» **WORK REQUEST**: Please take the entries below from the first line through the line containing "The width and height of the screenshot is (773, 405)." and repeat them exactly, leaving out everything after.
——
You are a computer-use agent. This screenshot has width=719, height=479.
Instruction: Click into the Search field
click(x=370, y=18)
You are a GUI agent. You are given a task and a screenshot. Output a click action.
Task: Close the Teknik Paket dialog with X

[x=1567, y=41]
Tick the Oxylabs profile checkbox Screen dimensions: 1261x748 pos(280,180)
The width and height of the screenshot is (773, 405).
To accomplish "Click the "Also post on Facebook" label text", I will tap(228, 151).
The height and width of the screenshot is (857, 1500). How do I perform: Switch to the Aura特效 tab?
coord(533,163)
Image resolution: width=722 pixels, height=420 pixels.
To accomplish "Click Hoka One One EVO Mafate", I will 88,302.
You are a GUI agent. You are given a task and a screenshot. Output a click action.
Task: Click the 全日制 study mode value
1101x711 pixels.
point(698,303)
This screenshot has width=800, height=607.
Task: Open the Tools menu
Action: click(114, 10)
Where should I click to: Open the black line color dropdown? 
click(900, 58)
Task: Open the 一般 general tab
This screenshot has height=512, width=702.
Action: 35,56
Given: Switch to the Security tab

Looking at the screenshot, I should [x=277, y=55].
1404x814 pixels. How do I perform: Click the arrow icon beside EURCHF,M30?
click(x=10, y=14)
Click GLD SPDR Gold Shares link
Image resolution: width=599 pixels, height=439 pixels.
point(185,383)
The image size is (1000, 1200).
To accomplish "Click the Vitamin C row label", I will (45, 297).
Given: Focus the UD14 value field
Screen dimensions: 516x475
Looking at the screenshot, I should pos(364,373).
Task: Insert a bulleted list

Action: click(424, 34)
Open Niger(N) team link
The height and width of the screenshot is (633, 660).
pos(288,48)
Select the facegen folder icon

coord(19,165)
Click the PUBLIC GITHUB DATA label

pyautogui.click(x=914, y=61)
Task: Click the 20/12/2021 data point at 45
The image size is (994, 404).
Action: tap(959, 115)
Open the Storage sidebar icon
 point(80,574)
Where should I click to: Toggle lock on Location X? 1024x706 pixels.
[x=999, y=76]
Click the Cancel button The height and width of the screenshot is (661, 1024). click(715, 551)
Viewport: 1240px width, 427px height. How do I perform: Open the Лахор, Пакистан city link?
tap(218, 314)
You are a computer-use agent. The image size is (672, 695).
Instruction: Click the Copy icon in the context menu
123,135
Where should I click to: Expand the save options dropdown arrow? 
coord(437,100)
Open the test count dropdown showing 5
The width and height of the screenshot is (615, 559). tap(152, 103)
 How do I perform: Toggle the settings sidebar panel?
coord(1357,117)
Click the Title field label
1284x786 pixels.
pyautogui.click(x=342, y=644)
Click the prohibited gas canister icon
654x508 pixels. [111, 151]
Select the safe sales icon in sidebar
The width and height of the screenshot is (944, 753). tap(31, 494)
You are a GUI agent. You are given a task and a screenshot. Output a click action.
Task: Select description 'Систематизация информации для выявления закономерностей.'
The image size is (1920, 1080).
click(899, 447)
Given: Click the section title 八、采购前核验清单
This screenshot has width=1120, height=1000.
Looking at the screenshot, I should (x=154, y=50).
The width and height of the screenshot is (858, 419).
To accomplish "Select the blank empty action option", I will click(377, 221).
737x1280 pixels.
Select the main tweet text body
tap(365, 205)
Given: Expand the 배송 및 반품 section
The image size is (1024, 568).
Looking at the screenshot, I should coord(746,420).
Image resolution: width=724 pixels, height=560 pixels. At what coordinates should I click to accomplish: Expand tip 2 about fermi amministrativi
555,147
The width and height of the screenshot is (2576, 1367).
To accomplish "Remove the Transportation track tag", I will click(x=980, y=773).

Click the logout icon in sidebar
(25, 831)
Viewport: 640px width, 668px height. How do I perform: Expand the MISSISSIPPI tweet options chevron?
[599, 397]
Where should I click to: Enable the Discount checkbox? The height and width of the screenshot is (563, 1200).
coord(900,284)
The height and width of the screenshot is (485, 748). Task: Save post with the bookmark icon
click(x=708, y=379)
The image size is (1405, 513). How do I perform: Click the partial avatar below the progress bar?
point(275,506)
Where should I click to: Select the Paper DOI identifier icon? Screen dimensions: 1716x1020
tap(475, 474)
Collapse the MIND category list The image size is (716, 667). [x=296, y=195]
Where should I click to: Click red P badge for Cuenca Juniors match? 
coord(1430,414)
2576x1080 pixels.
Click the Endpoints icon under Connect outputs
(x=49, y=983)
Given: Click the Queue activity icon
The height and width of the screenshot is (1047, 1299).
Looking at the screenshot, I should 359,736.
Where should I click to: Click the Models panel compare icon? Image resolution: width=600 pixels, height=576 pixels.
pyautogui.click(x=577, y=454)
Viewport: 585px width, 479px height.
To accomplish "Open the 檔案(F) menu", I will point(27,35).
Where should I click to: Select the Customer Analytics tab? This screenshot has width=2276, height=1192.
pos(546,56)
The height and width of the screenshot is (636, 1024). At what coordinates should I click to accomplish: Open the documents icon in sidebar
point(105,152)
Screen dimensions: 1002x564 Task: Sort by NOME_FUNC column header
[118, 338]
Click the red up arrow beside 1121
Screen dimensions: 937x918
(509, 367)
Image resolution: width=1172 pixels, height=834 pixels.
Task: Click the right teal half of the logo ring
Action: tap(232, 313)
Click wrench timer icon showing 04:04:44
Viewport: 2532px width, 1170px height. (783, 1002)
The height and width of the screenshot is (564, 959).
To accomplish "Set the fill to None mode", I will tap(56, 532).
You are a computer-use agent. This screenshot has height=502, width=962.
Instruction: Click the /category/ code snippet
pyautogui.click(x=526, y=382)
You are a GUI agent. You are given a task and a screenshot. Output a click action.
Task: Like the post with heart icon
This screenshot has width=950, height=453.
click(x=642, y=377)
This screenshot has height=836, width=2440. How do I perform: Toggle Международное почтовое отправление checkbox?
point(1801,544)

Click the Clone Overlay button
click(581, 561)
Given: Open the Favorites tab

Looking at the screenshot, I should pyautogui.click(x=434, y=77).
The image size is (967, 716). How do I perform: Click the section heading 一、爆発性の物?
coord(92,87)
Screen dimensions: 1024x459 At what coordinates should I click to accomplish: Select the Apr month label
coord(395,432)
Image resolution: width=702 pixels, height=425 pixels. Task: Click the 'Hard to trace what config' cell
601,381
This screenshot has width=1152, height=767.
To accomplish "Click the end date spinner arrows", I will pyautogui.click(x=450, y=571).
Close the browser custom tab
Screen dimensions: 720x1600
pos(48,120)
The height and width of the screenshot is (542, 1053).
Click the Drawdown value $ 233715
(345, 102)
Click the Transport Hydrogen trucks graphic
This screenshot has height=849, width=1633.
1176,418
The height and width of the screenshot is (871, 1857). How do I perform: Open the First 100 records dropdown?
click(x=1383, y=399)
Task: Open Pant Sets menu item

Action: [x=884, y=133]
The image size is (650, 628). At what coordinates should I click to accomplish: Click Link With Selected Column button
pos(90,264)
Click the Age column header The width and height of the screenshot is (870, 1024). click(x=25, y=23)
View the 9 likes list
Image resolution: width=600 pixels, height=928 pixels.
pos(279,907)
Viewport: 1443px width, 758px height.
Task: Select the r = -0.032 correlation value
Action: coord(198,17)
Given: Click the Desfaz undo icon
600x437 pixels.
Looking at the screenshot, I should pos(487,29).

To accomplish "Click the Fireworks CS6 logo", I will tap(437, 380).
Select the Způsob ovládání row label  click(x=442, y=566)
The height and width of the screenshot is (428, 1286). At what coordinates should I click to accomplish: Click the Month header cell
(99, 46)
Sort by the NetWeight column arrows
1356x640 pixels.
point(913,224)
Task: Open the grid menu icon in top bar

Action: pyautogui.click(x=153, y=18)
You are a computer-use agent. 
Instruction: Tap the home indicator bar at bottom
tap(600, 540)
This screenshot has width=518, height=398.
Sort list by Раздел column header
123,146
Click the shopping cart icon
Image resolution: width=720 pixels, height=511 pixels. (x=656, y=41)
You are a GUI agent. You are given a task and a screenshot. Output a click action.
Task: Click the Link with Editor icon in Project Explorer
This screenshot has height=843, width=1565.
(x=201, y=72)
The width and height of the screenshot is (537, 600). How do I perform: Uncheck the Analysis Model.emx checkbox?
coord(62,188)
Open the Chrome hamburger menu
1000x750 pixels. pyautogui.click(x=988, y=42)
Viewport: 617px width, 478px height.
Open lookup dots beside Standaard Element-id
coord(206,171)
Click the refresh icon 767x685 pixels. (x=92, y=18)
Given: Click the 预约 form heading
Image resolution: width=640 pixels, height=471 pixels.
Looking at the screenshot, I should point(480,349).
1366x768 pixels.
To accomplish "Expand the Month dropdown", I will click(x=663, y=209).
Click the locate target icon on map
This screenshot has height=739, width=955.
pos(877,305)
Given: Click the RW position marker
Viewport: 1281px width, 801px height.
——
» **EXPECTED ANSWER**:
You are a computer-use agent. This screenshot has width=719, height=479.
Instruction: Click into the Search field
click(x=370, y=18)
You are a GUI agent. You are given a task and a screenshot. Output a click action.
Task: Close the Teknik Paket dialog with X

[x=1567, y=41]
Tick the Oxylabs profile checkbox Screen dimensions: 1261x748 pos(280,180)
The width and height of the screenshot is (773, 405).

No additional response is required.